Why most people don’t notice the 40,000 killed in “car accidents”

By 11:59 on December 31st, somewhere around 40,000 people will have died in car accidents crashes in the U.S. this year.

That should be a shocking number.

If even 10% of those people had been killed in plane crashes, the country would be outraged. There would be investigations into airline safety, and memorials built to remember the 4,000 who died.

We have become far too accustomed to traffic violence. 

Why do we accept “car accidents“, most of which are predictable and preventable, as one of the leading causes of death in the U.S.?

Here’s why at Coluccio Law we do not use the term “accident”, rather we use the term “crash”

We see it all the time—but it rarely affects us directly.

Part of the reason for that is “40,000 people”  is an unimaginably high number. Some of us won’t meet 40,000 people in our entire lives.

The odds are very good that you know at least one person who has been killed in a car crash, and probably more.

Adriana Brown-Crash Anniversary- Crash not car accident
This is Adriana Brown. She was killed in a Seattle crosswalk.

But most of the time, car crashes only affect us personally because of the resulting traffic jams.

The news cycle moves faster than ever.

Remember when a semi-truck swerved across a median on a New Mexico highway and slammed into a Greyhound bus? 50 people were injured, at least 8 died from their injuries.

That crash, which just happened in September,  was so significant that the National Transportation Safety Board is investigating it. Yet, you probably have not noticed it beyond a headline scan.

Crashes-not-car accidents-Semi truck-bus crash-Highway

We live in a time when change is the only constant, and news is always accessible.

Even when a particularly sad or gruesome crash with multiple deaths is covered by the media, it is rarely covered for long.

We are trained to believe it’s just the cost of cars.  

That huge number makes the problem of traffic deaths seem insurmountable.

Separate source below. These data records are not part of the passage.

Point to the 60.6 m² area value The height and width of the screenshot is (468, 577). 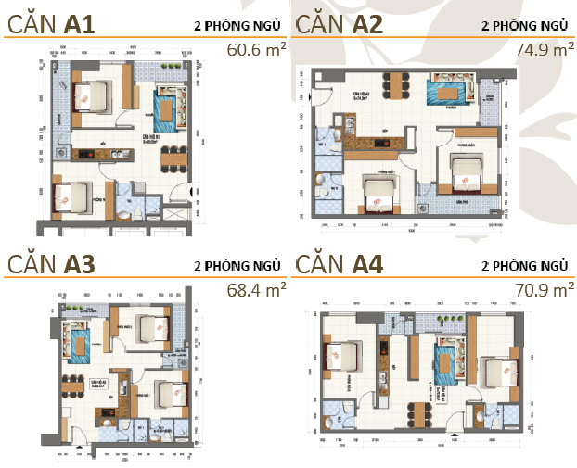pos(256,47)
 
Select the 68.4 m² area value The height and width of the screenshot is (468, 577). pos(256,290)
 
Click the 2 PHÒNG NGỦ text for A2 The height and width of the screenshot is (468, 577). pos(524,25)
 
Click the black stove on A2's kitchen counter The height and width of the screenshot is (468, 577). pos(365,142)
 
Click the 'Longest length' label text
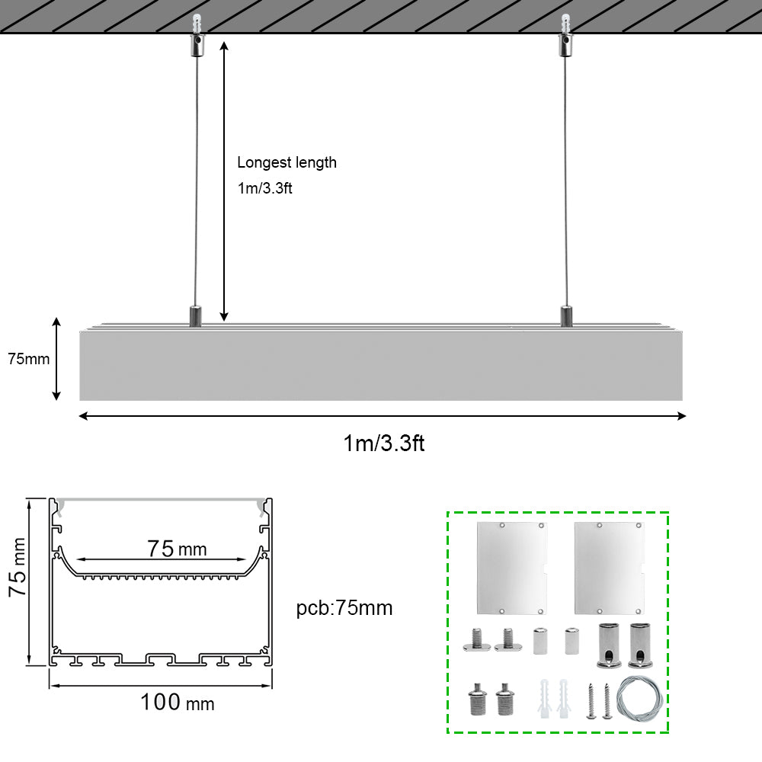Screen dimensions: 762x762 click(287, 163)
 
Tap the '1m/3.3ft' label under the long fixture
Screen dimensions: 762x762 click(384, 443)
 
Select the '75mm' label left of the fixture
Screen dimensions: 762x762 click(29, 359)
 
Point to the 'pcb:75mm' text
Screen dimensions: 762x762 click(344, 608)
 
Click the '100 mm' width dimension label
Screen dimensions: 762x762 click(178, 703)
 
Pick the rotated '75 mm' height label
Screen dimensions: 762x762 click(18, 567)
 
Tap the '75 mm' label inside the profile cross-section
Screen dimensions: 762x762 click(177, 549)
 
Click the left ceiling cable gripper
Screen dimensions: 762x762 click(197, 36)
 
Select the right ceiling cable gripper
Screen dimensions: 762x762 click(565, 36)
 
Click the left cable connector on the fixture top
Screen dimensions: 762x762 click(195, 316)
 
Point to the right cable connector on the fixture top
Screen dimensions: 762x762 click(566, 316)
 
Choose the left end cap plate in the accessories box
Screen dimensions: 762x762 click(512, 568)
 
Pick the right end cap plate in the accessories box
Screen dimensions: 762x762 click(610, 568)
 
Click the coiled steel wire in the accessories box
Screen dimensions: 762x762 click(639, 700)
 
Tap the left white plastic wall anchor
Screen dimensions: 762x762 click(544, 699)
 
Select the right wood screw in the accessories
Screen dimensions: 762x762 click(607, 701)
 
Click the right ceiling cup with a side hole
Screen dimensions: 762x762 click(640, 645)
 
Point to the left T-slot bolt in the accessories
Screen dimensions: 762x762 click(477, 639)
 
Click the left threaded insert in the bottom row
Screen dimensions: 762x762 click(477, 700)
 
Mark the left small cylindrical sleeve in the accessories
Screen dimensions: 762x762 click(540, 641)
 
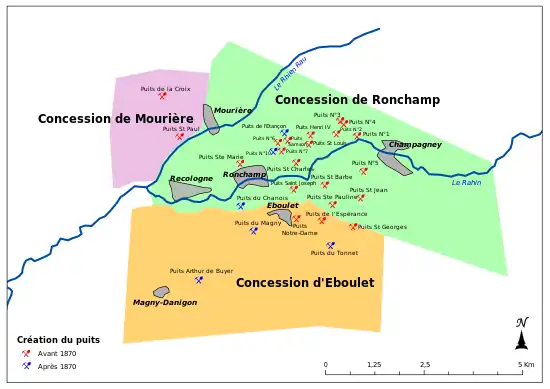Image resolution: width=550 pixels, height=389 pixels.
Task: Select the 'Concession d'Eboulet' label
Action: [305, 283]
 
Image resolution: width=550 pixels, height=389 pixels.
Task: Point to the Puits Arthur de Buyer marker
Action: [199, 280]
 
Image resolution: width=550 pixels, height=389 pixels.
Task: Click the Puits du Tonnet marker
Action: [331, 245]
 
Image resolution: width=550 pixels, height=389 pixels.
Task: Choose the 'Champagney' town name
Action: [415, 144]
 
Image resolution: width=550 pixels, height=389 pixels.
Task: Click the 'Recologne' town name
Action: [191, 178]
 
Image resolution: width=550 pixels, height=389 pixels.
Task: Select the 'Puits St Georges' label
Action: [383, 227]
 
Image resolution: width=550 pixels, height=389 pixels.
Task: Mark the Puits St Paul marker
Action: [180, 137]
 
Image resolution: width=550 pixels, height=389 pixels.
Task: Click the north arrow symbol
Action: [521, 335]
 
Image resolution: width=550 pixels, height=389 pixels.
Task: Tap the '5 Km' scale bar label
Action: [526, 365]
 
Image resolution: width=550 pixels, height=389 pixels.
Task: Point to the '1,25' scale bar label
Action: [374, 365]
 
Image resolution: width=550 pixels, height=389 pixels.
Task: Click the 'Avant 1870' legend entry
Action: [56, 353]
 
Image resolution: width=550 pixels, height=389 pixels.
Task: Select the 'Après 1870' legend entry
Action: [56, 366]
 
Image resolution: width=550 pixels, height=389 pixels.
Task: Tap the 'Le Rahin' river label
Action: [466, 182]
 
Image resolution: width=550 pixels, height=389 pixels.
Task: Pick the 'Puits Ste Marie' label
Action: [221, 156]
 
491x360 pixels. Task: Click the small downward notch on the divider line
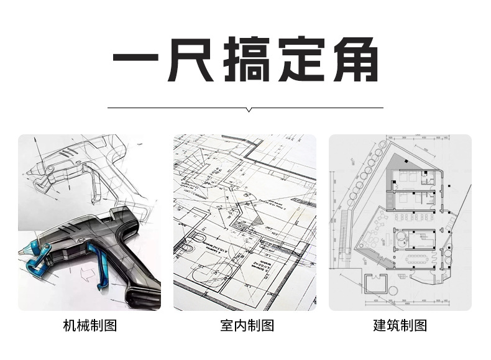[x=249, y=110]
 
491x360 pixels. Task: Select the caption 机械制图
[x=90, y=325]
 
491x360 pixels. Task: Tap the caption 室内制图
[x=247, y=325]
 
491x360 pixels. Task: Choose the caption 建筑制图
[x=400, y=325]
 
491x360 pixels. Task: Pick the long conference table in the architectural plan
[x=418, y=256]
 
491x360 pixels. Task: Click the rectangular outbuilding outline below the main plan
[x=377, y=284]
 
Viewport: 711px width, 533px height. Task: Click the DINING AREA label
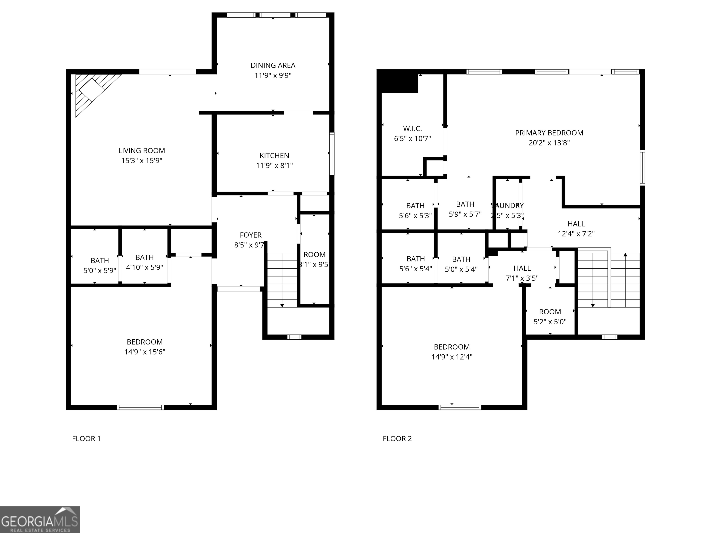[x=273, y=65]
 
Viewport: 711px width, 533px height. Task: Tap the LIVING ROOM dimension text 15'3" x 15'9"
[x=141, y=161]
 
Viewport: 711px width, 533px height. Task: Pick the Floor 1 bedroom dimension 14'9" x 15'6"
[x=145, y=352]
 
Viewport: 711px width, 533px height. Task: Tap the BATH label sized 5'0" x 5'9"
[x=100, y=260]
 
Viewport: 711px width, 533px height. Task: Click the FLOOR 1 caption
[x=86, y=439]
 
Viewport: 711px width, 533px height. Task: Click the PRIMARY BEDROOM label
[x=549, y=133]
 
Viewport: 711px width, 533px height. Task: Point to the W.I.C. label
[x=412, y=129]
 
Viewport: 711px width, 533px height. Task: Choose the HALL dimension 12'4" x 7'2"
[x=576, y=234]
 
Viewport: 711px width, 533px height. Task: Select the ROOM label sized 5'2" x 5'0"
[x=550, y=312]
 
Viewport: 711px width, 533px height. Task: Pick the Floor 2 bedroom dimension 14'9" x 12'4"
[x=452, y=357]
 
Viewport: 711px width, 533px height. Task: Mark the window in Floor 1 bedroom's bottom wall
[x=140, y=407]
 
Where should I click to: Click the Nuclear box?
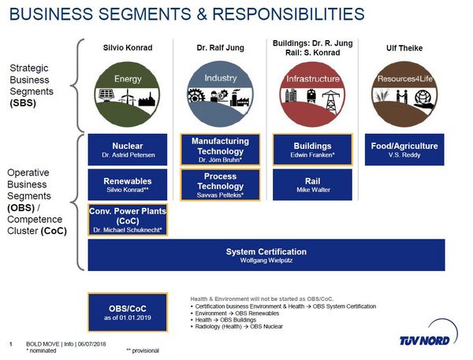(127, 150)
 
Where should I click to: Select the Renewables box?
(127, 184)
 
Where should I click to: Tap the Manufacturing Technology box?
(220, 150)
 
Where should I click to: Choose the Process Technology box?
(220, 185)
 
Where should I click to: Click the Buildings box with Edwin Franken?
(312, 150)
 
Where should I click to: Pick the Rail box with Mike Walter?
(312, 184)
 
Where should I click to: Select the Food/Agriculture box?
(404, 150)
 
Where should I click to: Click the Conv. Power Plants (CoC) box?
(128, 220)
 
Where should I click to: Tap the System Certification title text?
(266, 252)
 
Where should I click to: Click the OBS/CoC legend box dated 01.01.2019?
(128, 312)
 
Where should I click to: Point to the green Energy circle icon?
(127, 94)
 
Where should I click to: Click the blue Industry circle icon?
(220, 94)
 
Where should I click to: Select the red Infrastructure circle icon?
(312, 94)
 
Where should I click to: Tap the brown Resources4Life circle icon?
(404, 94)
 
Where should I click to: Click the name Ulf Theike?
(404, 48)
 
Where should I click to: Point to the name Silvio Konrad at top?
(128, 47)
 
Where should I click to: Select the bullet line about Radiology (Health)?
(236, 326)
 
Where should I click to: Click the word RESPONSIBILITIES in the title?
(289, 14)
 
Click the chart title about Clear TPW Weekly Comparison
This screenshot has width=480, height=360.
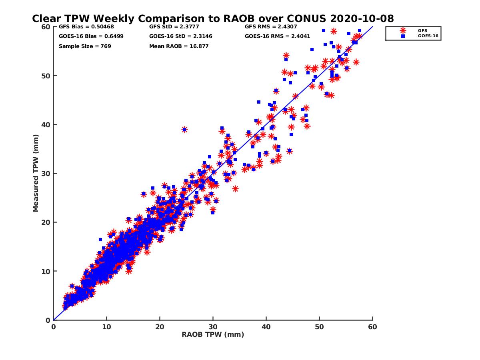[x=213, y=18]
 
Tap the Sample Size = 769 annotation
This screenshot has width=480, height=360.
[x=85, y=46]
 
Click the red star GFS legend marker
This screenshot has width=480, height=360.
[x=402, y=30]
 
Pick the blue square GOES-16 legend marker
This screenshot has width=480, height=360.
[x=402, y=36]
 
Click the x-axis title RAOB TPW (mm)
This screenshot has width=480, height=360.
[x=213, y=335]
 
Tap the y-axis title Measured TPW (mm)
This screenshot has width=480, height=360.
[x=36, y=173]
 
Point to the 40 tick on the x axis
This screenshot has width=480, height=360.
[x=266, y=327]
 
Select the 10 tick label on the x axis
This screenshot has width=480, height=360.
[x=106, y=327]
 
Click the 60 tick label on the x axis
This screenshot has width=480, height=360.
[x=373, y=327]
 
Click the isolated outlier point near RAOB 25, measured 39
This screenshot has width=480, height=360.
[x=184, y=130]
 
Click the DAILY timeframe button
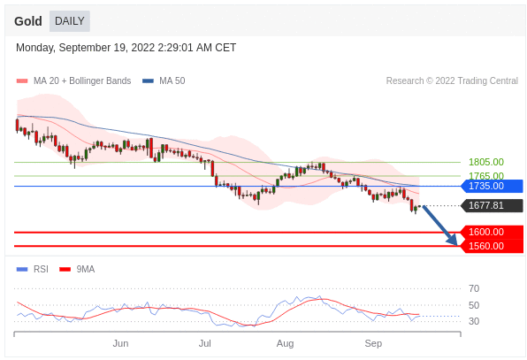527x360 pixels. [70, 21]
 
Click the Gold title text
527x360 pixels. [28, 21]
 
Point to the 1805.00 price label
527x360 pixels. [486, 162]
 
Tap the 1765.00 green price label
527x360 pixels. [486, 175]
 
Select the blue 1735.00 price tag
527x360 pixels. [492, 186]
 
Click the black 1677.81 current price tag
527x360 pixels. [492, 205]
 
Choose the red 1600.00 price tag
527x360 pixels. [492, 232]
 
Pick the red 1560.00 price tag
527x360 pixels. [492, 246]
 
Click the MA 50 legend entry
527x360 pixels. [164, 80]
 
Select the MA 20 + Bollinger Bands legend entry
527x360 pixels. [74, 80]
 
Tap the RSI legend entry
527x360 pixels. [33, 269]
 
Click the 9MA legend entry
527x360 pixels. [77, 269]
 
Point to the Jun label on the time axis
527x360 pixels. [120, 343]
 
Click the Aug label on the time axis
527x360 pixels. [285, 343]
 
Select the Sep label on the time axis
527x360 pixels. [373, 343]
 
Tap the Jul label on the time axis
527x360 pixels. [204, 343]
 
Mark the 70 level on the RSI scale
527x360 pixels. [474, 288]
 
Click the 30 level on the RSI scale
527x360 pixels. [474, 321]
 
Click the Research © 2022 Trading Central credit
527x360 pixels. [452, 80]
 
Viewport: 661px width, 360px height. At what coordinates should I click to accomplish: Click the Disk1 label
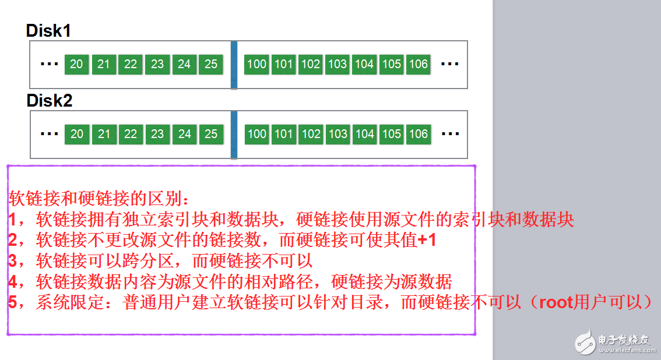[x=48, y=31]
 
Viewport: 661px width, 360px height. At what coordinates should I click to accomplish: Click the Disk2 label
[x=50, y=101]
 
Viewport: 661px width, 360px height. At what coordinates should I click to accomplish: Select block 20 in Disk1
[x=76, y=64]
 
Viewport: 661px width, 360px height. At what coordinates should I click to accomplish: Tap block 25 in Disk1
[x=211, y=64]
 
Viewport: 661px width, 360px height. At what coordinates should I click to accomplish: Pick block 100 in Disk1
[x=256, y=64]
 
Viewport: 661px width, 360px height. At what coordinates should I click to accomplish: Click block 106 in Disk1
[x=418, y=64]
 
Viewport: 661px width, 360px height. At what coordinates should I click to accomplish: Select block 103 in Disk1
[x=337, y=64]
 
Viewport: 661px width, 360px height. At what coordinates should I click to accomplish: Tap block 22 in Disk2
[x=131, y=134]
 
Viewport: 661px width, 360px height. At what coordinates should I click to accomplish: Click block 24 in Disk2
[x=185, y=134]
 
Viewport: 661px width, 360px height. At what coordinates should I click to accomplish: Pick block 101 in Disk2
[x=283, y=134]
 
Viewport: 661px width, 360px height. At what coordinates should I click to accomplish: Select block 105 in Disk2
[x=391, y=134]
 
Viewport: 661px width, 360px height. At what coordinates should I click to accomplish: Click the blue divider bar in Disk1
[x=234, y=65]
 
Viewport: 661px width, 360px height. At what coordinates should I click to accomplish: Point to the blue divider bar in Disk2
[x=234, y=135]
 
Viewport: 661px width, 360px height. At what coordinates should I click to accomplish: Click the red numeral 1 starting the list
[x=13, y=220]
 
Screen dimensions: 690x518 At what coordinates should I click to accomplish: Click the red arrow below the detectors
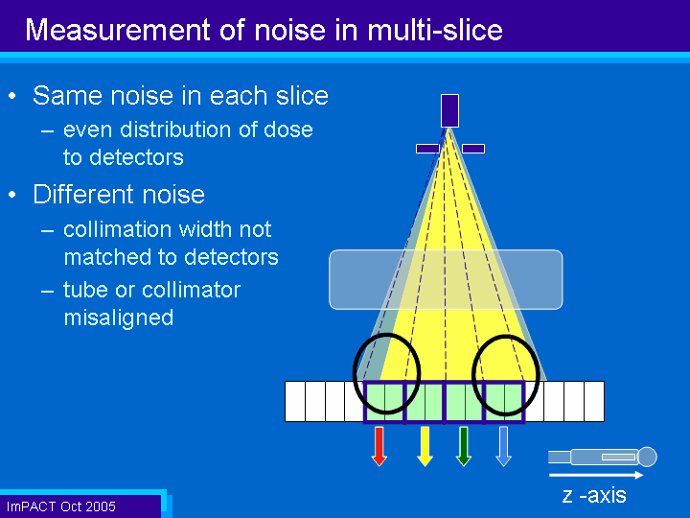pos(379,446)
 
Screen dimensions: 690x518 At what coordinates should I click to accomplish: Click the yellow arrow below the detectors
pos(425,446)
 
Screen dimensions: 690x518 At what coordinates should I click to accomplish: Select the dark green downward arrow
pos(464,446)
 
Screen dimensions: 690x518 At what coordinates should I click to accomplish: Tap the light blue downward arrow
pos(503,446)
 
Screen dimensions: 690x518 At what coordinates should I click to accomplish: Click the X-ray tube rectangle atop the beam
pos(449,110)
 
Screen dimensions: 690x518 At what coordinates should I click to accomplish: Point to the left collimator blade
pos(427,149)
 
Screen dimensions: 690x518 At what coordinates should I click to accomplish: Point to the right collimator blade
pos(473,149)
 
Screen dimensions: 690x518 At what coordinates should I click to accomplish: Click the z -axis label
pos(594,495)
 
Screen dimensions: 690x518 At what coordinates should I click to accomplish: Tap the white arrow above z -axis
pos(596,475)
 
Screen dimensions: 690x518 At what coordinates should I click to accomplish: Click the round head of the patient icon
pos(647,457)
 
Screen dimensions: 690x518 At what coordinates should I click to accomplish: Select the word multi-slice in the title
pos(435,30)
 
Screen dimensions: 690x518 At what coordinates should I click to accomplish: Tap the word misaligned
pos(119,318)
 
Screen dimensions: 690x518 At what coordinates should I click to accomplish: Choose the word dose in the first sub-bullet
pos(288,130)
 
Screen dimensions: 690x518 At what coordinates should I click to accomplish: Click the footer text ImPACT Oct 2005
pos(61,506)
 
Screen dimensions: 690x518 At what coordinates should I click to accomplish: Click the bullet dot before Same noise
pos(12,96)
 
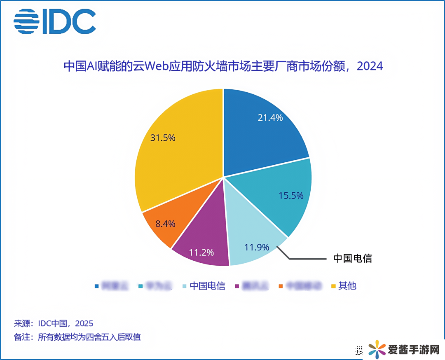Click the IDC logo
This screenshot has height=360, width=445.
[55, 21]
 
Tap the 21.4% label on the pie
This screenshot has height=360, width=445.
[270, 118]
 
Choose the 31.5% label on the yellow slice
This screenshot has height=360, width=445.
[163, 138]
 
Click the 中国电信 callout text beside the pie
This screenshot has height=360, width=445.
[352, 259]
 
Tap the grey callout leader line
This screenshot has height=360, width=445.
[305, 259]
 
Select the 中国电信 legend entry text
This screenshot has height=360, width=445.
[207, 286]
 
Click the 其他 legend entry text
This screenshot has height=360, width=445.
[347, 286]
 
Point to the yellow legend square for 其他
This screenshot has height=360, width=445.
[333, 286]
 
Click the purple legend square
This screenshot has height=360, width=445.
[237, 286]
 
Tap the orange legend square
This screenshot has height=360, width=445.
[281, 286]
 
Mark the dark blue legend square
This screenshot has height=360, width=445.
[96, 286]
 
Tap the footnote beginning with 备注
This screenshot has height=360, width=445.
[77, 337]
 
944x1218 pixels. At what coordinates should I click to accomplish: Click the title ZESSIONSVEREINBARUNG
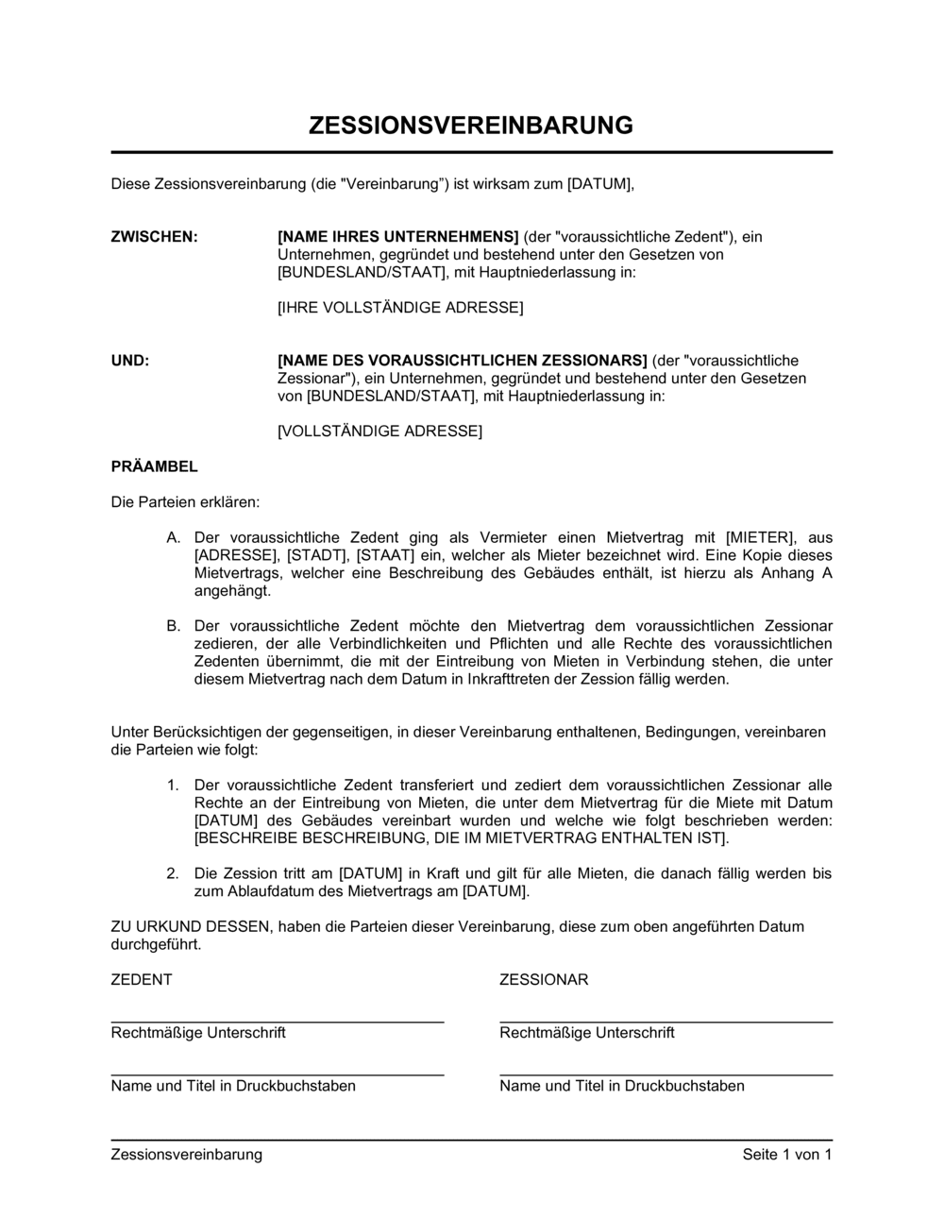pos(471,126)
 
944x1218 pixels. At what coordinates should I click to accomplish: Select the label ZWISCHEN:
pos(155,237)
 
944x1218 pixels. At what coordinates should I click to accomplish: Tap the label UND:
pos(130,361)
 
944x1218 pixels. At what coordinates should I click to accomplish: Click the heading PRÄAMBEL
pos(155,466)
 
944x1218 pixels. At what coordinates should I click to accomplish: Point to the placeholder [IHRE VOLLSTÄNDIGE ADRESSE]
pos(400,308)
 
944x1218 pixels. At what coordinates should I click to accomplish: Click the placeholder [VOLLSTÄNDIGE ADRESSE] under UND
pos(379,431)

It’s so high that we just think of it as the cost of doing business: you drive a car, you take a risk.

There are a number of reasons for this: car manufacturers and advertising, the safety features and laws that reduced the chance of death in a car crash, and even the word “accident.”

Calling collisions “car accidents” contributes to the idea that fatal crashes are inevitable. “Accident” suggests that a car crash was a fated event, rather than the result of human negligence or error.

The fact is that most “car accidents” are not accidental: they are predictable and preventable.

It doesn’t have to be this way. 

Over the last few decades, motor vehicles safety has improved. Street and road design are slowly improving. But we must end the cycle of acceptance.

Start now.

If you know someone who died suddenly because of a preventable car crash, call it a crash – because it wasn’t an accident.

CarCrash-Not-CarAccident_ColuccioLaw

 

November 18, 2018 is the World Day of Remembrance for Road Traffic Victims.